--- start RECORDS FOR THIS EXERCISE ---
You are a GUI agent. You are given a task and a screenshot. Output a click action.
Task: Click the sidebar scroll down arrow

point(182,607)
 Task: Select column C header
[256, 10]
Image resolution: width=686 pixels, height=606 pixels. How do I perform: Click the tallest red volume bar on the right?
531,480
--- end RECORDS FOR THIS EXERCISE ---
--- start RECORDS FOR THIS EXERCISE ---
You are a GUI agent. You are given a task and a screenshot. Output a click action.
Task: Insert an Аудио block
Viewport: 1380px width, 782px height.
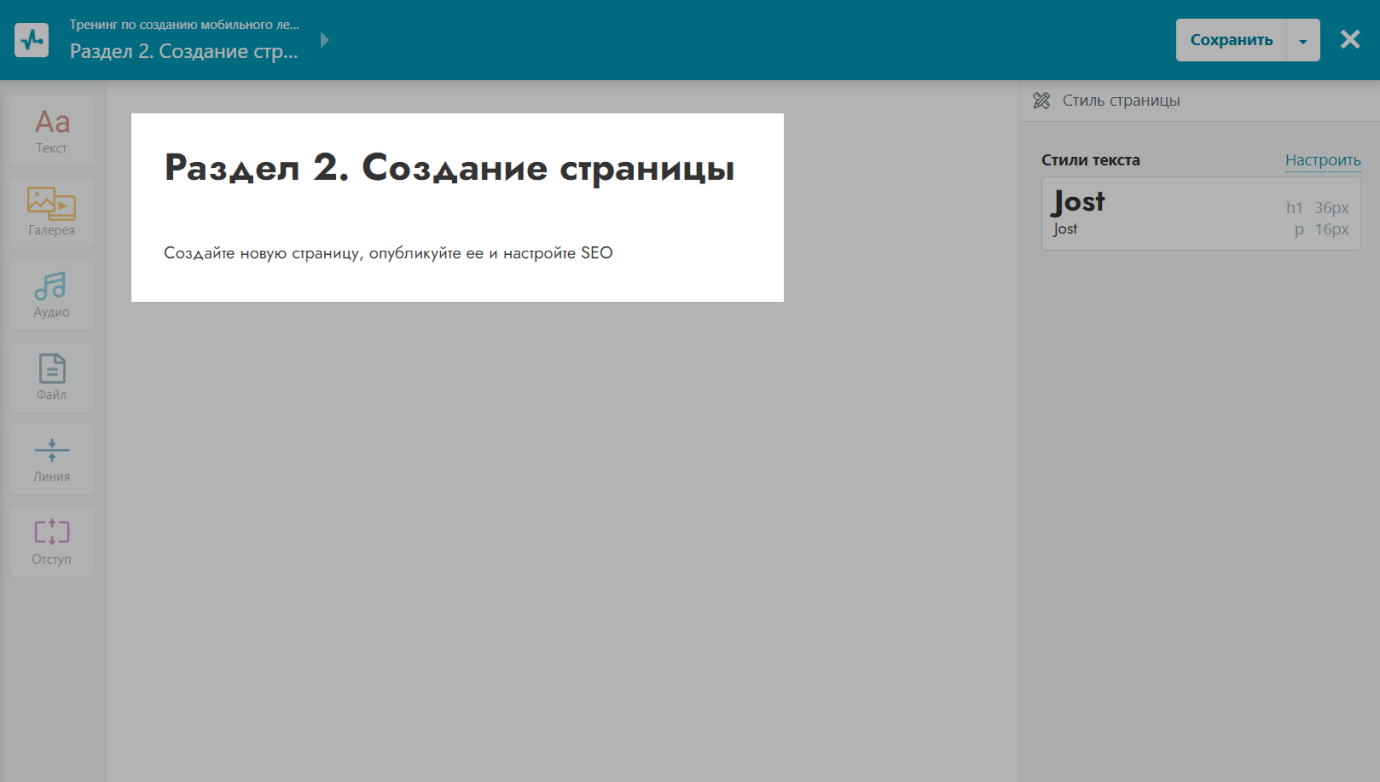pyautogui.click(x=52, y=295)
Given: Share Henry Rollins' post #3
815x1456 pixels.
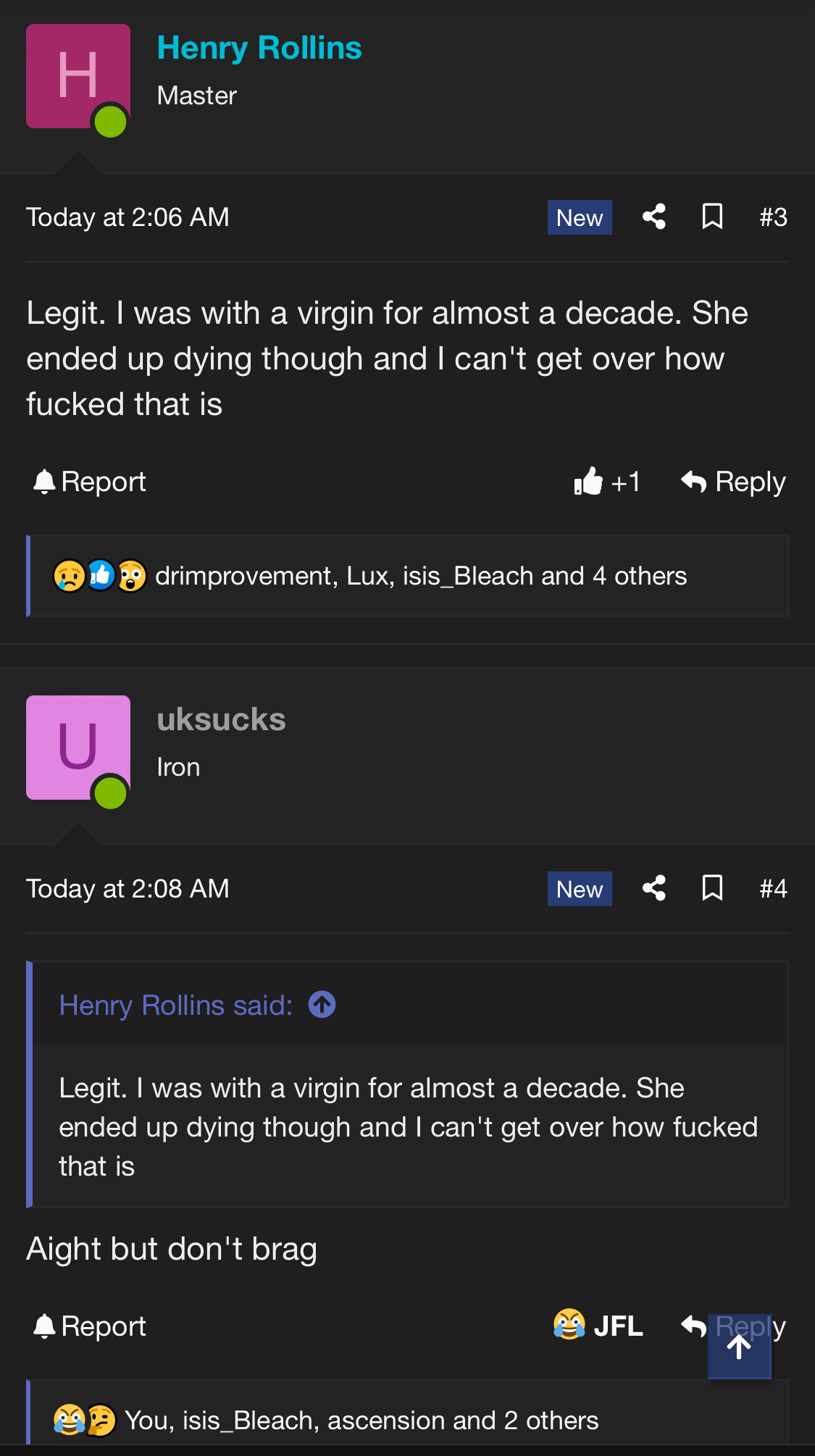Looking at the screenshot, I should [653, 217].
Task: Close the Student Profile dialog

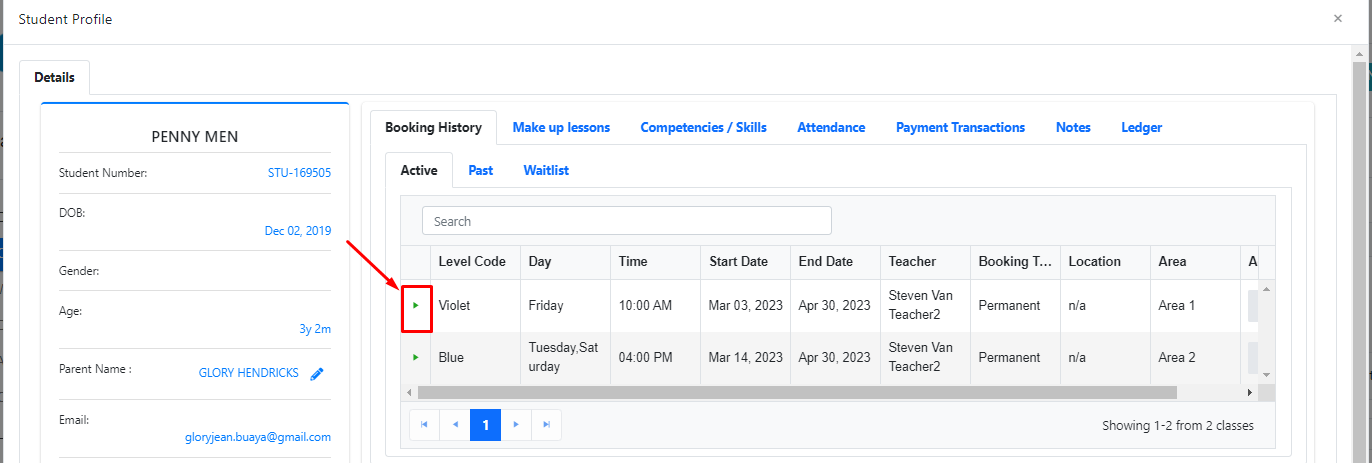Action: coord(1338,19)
--- end RECORDS FOR THIS EXERCISE ---
__EXERCISE__.
Reproduce the data verbatim, from the line with "Given: Share Henry Rollins' post #3" up to and including the line with "Action: coord(1338,19)", omitting the pictures from your answer.

__SOLUTION__.
Given: Share Henry Rollins' post #3
815x1456 pixels.
Looking at the screenshot, I should [653, 217].
Task: Close the Student Profile dialog

Action: coord(1338,19)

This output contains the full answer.